I started 2020 very pregnant and due in the beginning of April. As my due date drew closer, so did news about COVID-19 cases rising and hospitals becoming overwhelmed. I worried that I wouldn’t be able to have the birth I had planned with my husband by my side. I worried that hospitals would be full. I worried that I would have no help and support from family once I got home from the hospital. 

Some of my worries came true. When I gave birth to a baby boy in late March, the hospital wasn’t overwhelmed but the experience was far less than ideal. It was different from my birth experience with my two prior deliveries. I wore a mask on entry, was not allowed outside visitors other than my husband, and my labor was induced to keep things as safe and predictable as possible. Overall, the atmosphere was tense as everyone was trying to figure out what the pandemic meant for labor and delivery. Despite these challenges, the most important thing ended up working out. I left the hospital with a healthy baby boy and my heart more full than I could have imagined.

Once home with my baby, I faced a new dilemma — how could I possibly take time off work as I had planned when my business was facing unprecedented challenges? Shutdowns were impacting businesses everywhere. I worried that my company Winnie, a child care marketplace, would be negatively impacted. Would people be searching for child care in a pandemic? 

Instead of taking a maternity leave, I stayed up every night with my son those early months then caught up on sleep in the morning and worked with him by my side the rest of the day. It was hard. It was never what I planned when I decided to have a third child and scale my company simultaneously. But these were unprecedented times and I had to adapt. 

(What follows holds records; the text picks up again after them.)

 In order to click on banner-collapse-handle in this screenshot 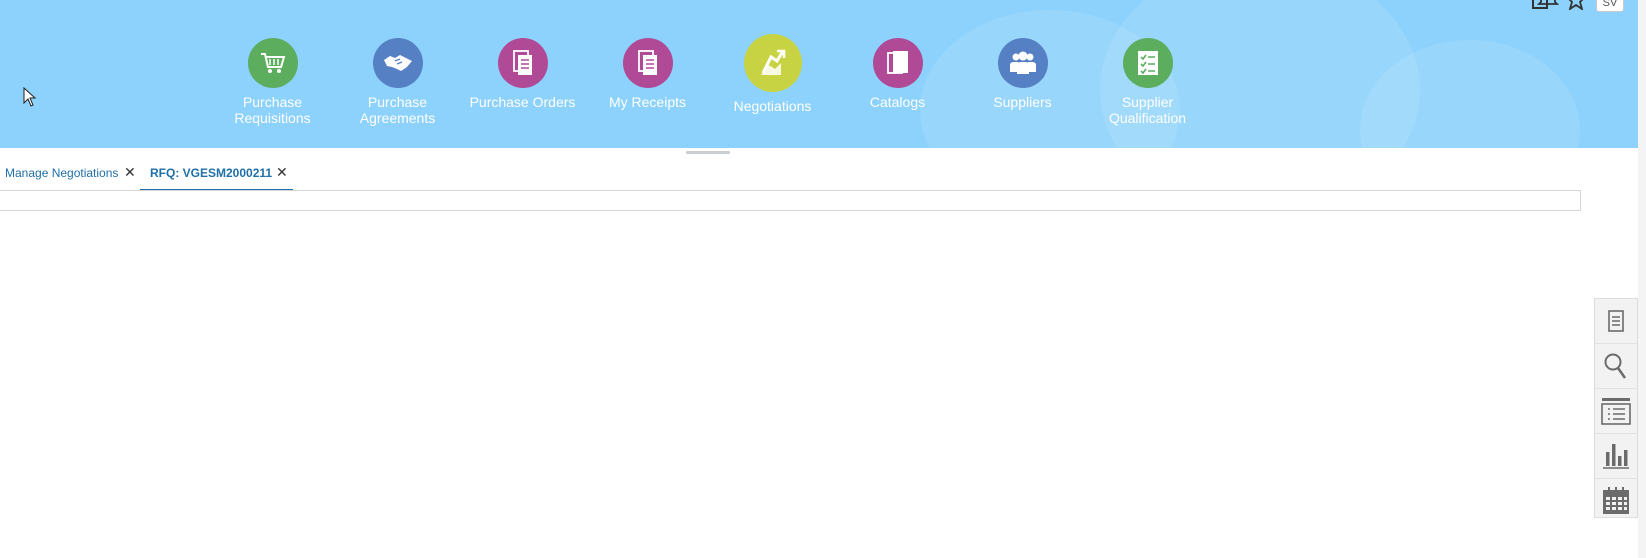, I will do `click(708, 152)`.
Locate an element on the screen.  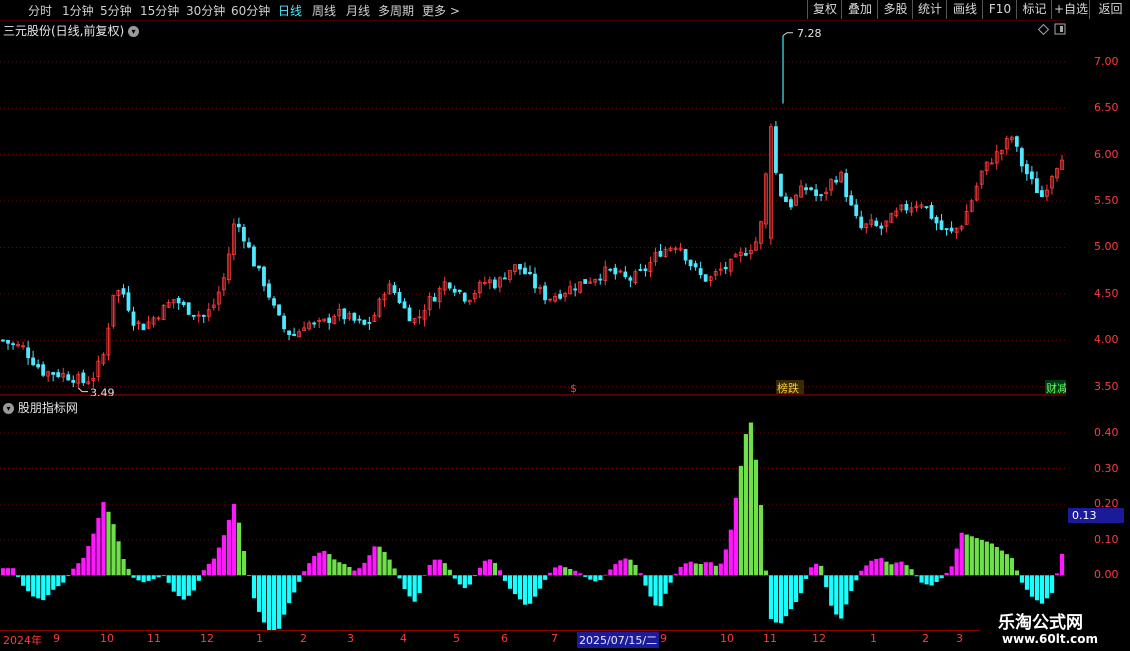
flag-cai: 财减 is located at coordinates (1056, 388).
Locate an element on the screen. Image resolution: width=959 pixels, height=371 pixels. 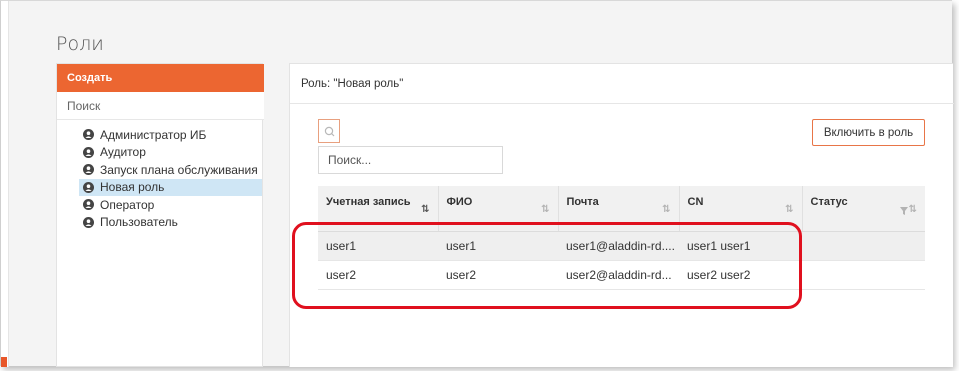
left-edge-bar is located at coordinates (5, 184).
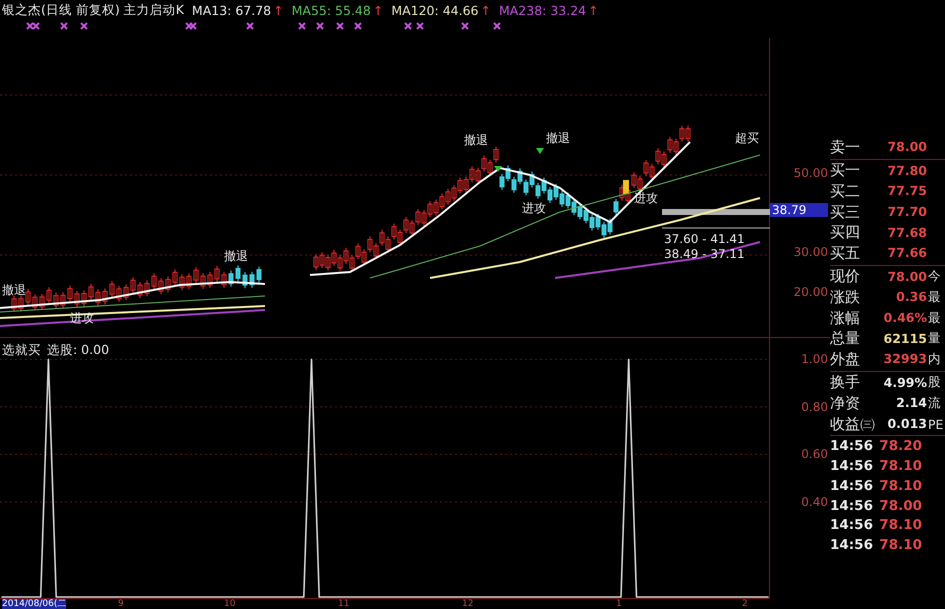 This screenshot has width=945, height=609. I want to click on order-book-label: 买四, so click(846, 232).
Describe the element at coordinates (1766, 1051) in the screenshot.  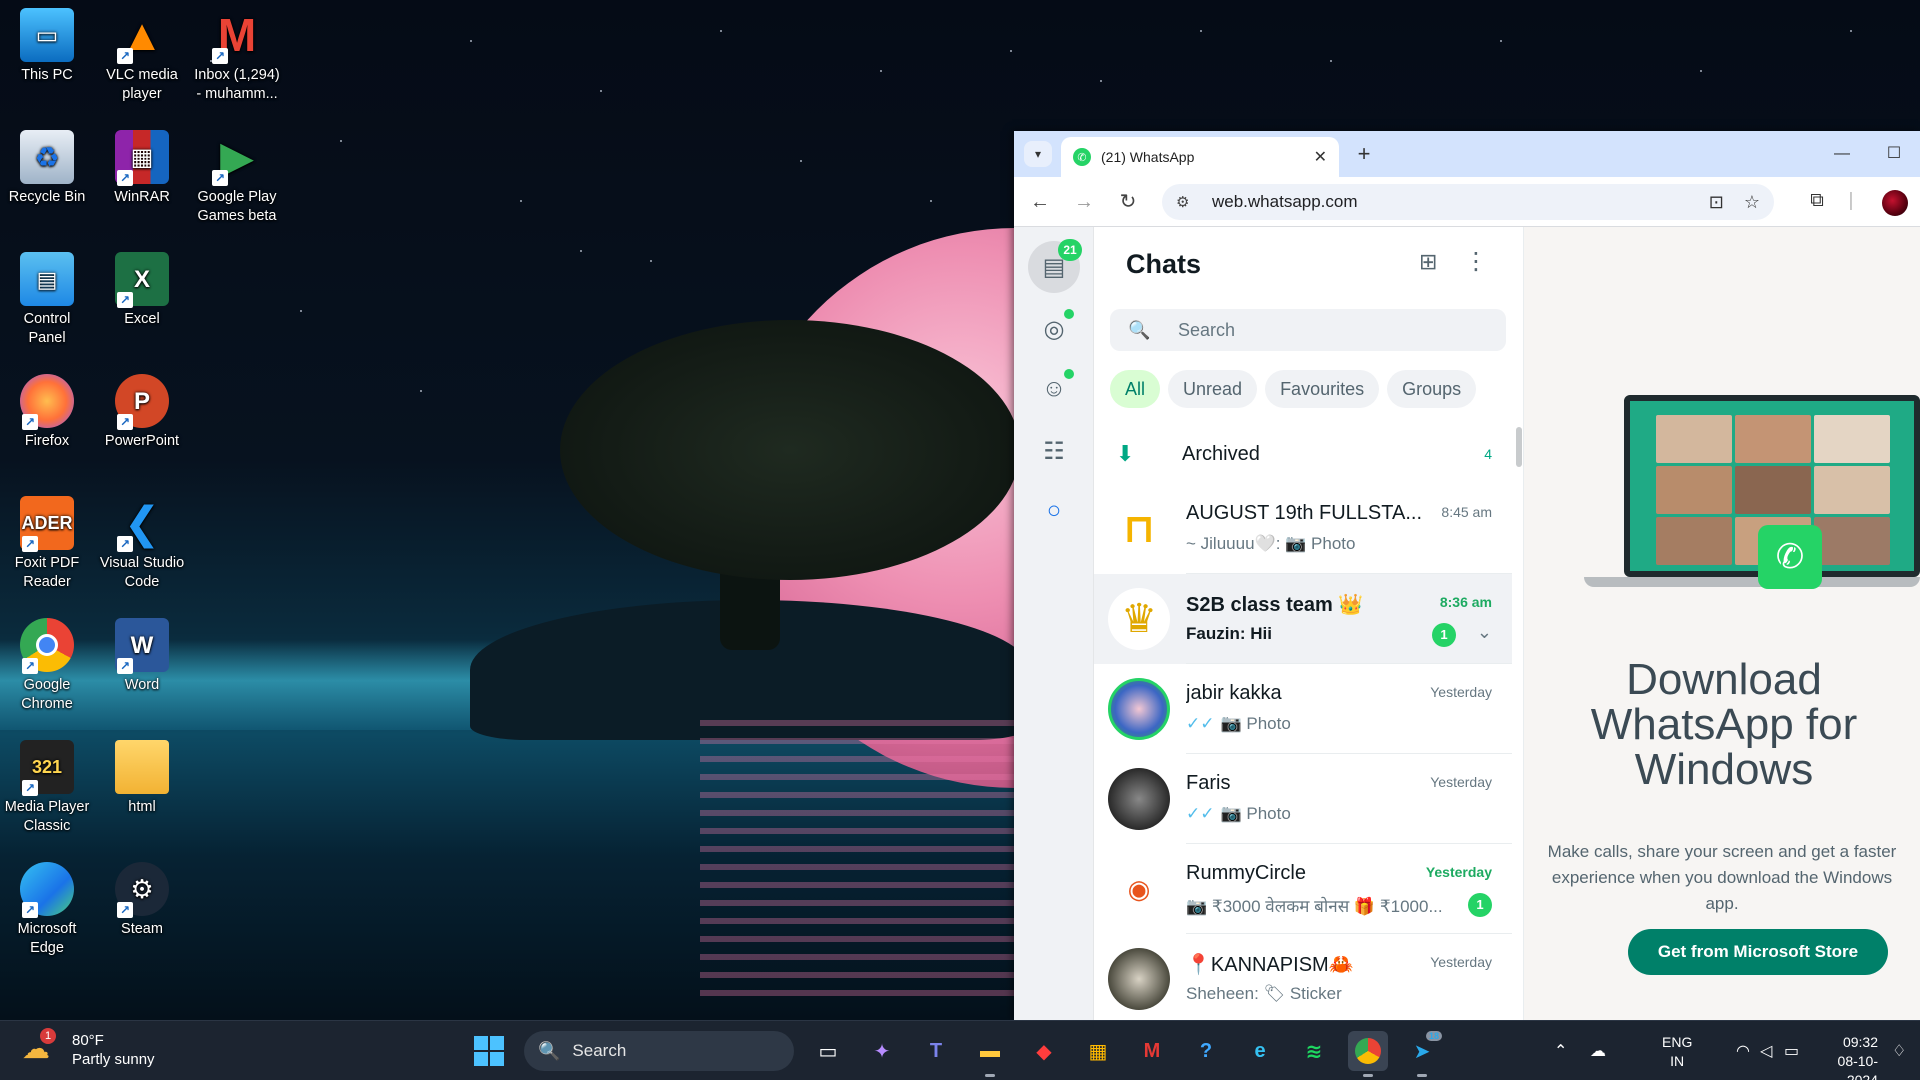
I see `volume-icon: ◁` at that location.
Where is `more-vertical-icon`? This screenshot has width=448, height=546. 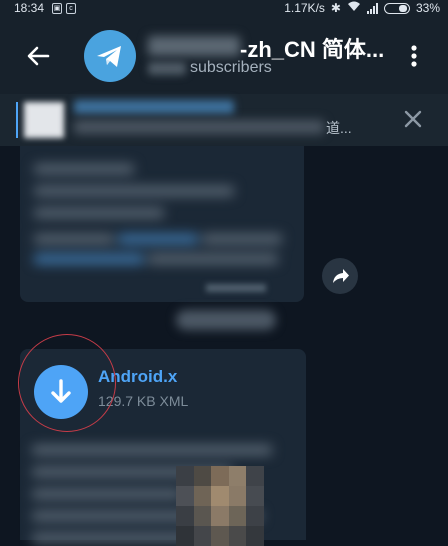
more-vertical-icon is located at coordinates (414, 56).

With adjustments for the pandemic, my business wasn’t just fine, it was thriving. The childcare industry was essential and as a marketplace for childcare, Winnie was essential to helping millions of parents navigate new childcare challenges — everything from finding emergency care to supporting school age children with their distance learning. We quickly built new features around health and safety that turned out to be one of the most used features on the platform.

Humans are incredible at adapting and finding creative solutions. Many times with new constraints and challenges we actually are able to develop creative solutions we would not have considered otherwise. According to analysis by the Harvard Business Review, “when there are no constraints on the creative process, complacency sets in, and people follow what psychologists call the path-of-least-resistance – they go for the most intuitive idea that comes to mind rather than investing in the development of better ideas. Constraints, in contrast, provide focus and a creative challenge that motivates people to search for and connect information from different sources to generate novel ideas for new products, services, or business processes.” 

Looking back on this year, the advice I would have given myself is to see these challenges as opportunities. Although it’s difficult to think about a year of so much pain, suffering and death as an opportunity, not everything about it was terrible. The stay at home order gave me more time with my son. It allowed me to develop a new flexible model of working while recovering from birth that I never dreamed would be possible before. I learned to breastfeed on Zoom calls without missing a beat. It meant my business grew in a way I could have never anticipated. 

I spent much of my time in 2020 mourning loss. The loss of my older kids’ school. The loss of my proper maternity leave. The loss of physical closeness with my friends and family. I also lost my grandfather. There was a lot to mourn this year.

As I enter 2021, I am going in with open eyes. There will very likely be more pain and suffering ahead. There will also be continued opportunity to help and solve problems. Whether it’s as small as bringing happiness to my children or as big as bringing child care to millions more people who Winnie does not yet reach, I vow to focus on the opportunities that lie ahead. I hope you will too.